* [Extrait source]

Il faudrait des volumes pour décrire en détail la centaine de centres où on applique les méthodes du Dr Barnardo pour préparer les enfants à la vie. Il nous suffira de jeter un regard rapide sur cinq ou six d'entre eux pour saisir le but poursuivi par leur fondateur.

Le « Village Home » où habitent dans plus de 80 cottages séparés 1.400 jeunes filles a été nommé le « plus délicieux village du monde ». Des jardiniers, des architectes, des artistes qui l'ont visité l'ont dit le plus charmant village d'Angleterre. Que vous veniez le voir en mai ou en décembre, vous apercevrez la belle église, offerte par un donateur anonyme, l'hôpital aux murs tout couverts de lierre, dû aux nombreux admirateurs australiens et néo-zélandais de l'oeuvre, le monument commémoratif de Barnardo, qui se dressent comme des sentinelles pour protéger la paix profonde de ce royaume enchanté des petites filles.

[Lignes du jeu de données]

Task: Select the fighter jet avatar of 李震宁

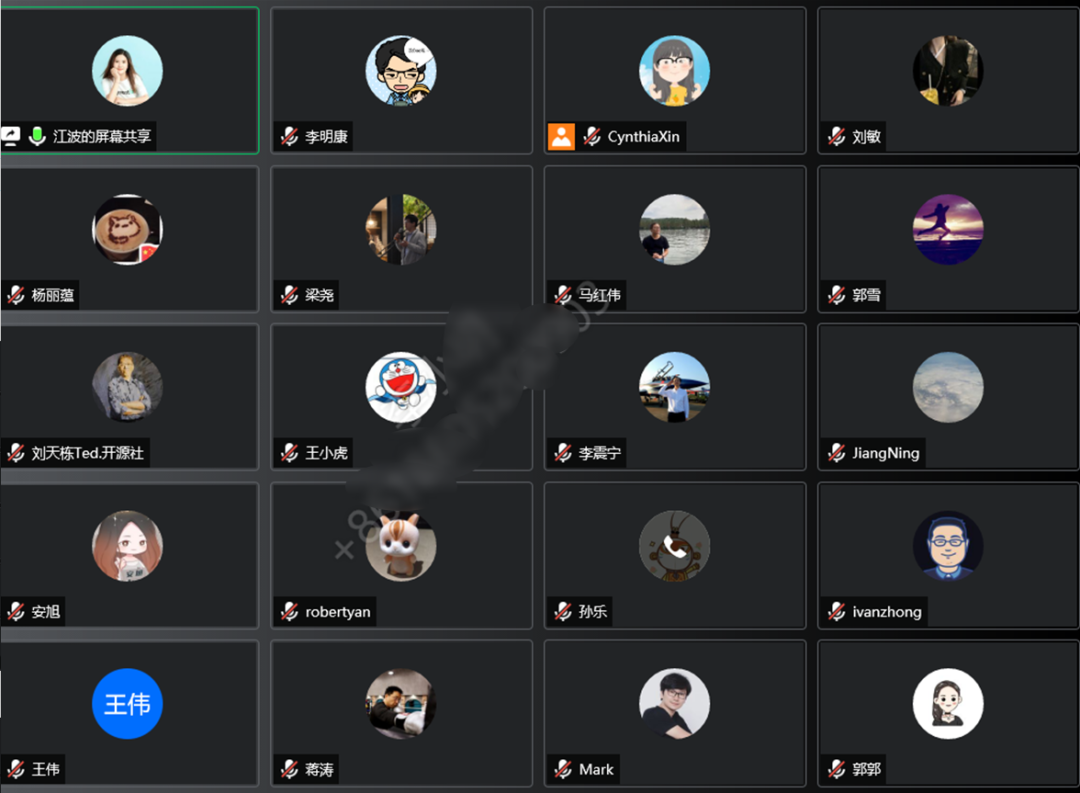Action: point(674,387)
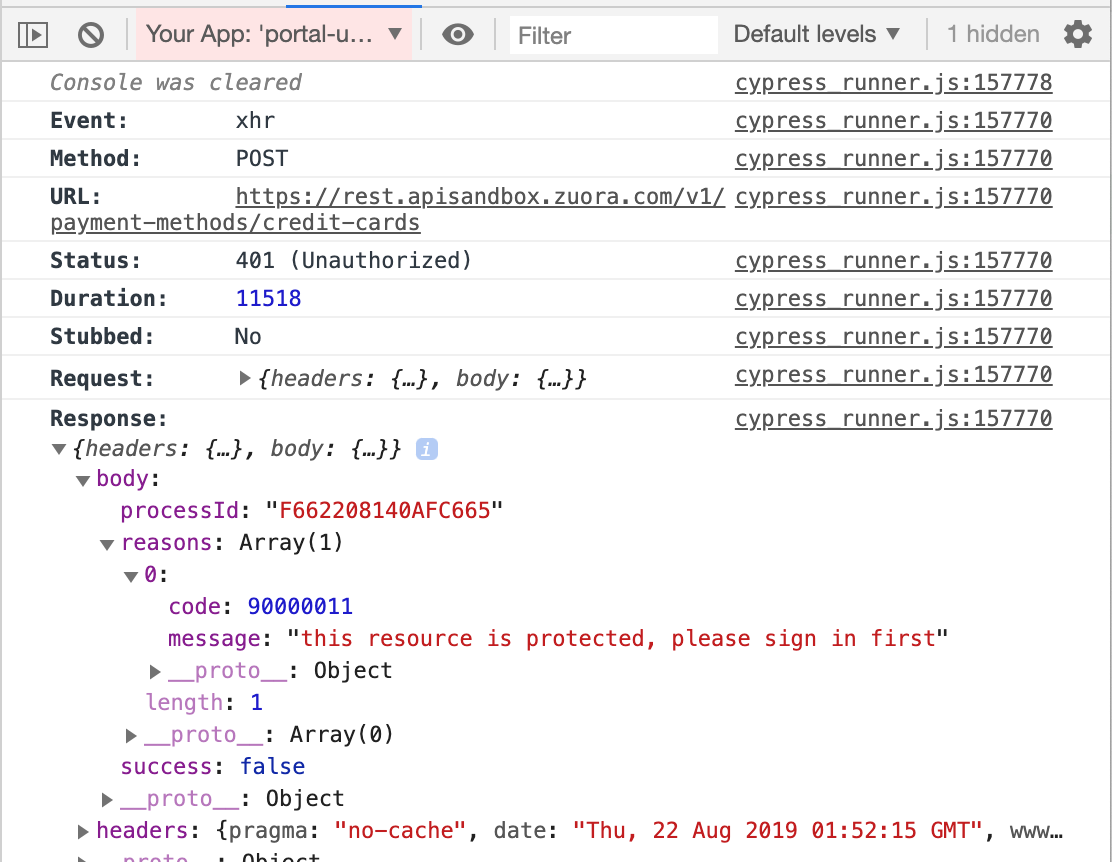This screenshot has height=862, width=1112.
Task: Open console settings with the gear icon
Action: click(1078, 33)
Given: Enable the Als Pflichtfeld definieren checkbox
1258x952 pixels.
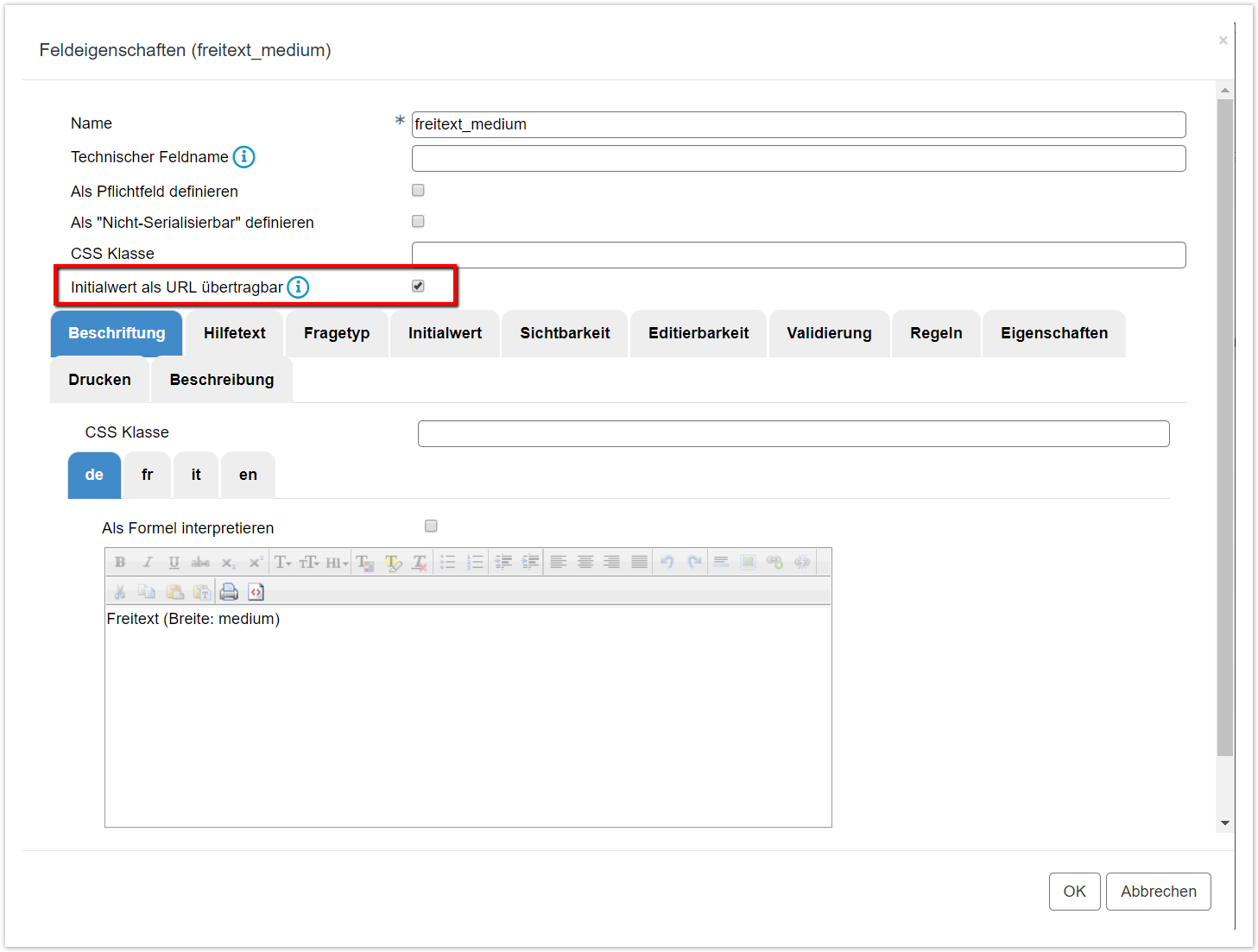Looking at the screenshot, I should [418, 191].
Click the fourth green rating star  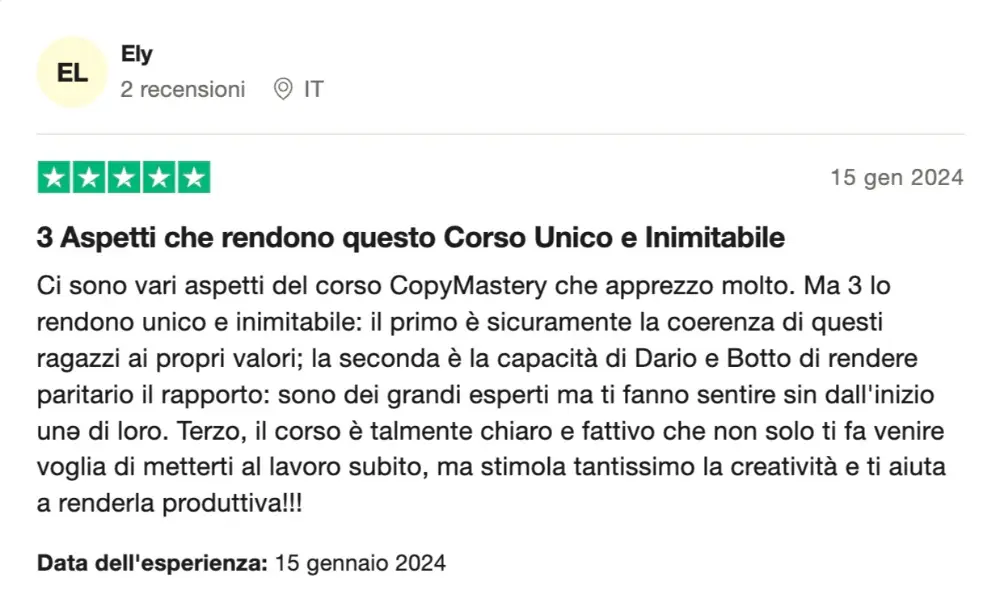pyautogui.click(x=159, y=177)
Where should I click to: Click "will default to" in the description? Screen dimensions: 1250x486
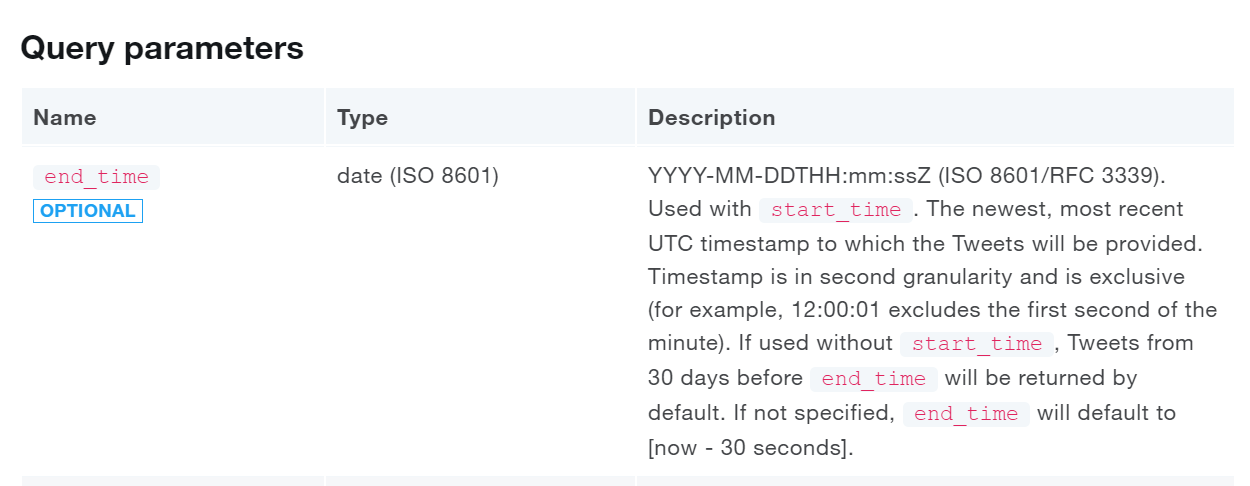pos(1106,413)
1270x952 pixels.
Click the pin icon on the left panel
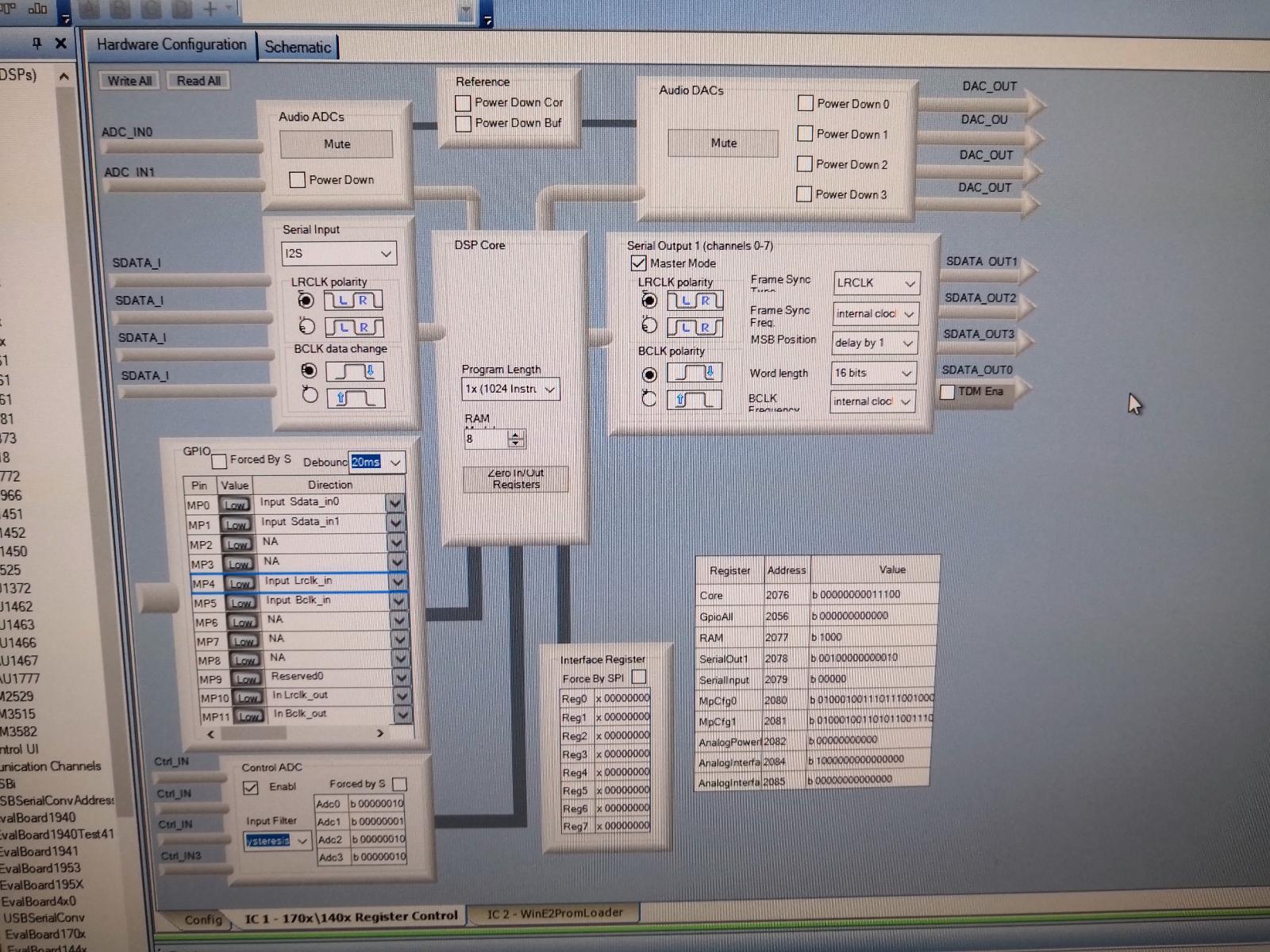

* [Série d'exercices]
1 – Dites si chacune des affirmations suivantes est conforme à l'extrait sur les centres du Dr Barnardo. Répondez par oui ou par non et citez les mots de l'extrait qui tranchent la question. (a) Le Village Home compte plus de 80 cottages séparés. (b) L'église du Village Home a été offerte par des admirateurs australiens. (c) L'auteur se propose d'examiner une dizaine de centres.
2 – Réécrivez le passage de l'extrait sur les centres du Dr Barnardo qui va de « Il faudrait des » jusqu'à « par leur fondateur. », en remplaçant « méthodes » par « principes ».

* [Réponses rédigées]
1 –
(a) Oui : « dans plus de 80 cottages séparés ».
(b) Non : « la belle église, offerte par un donateur anonyme ».
(c) Non : « jeter un regard rapide sur cinq ou six d'entre eux ».

2 –
Il faudrait des volumes pour décrire en détail la centaine de centres où on applique les principes du Dr Barnardo pour préparer les enfants à la vie. Il nous suffira de jeter un regard rapide sur cinq ou six d'entre eux pour saisir le but poursuivi par leur fondateur.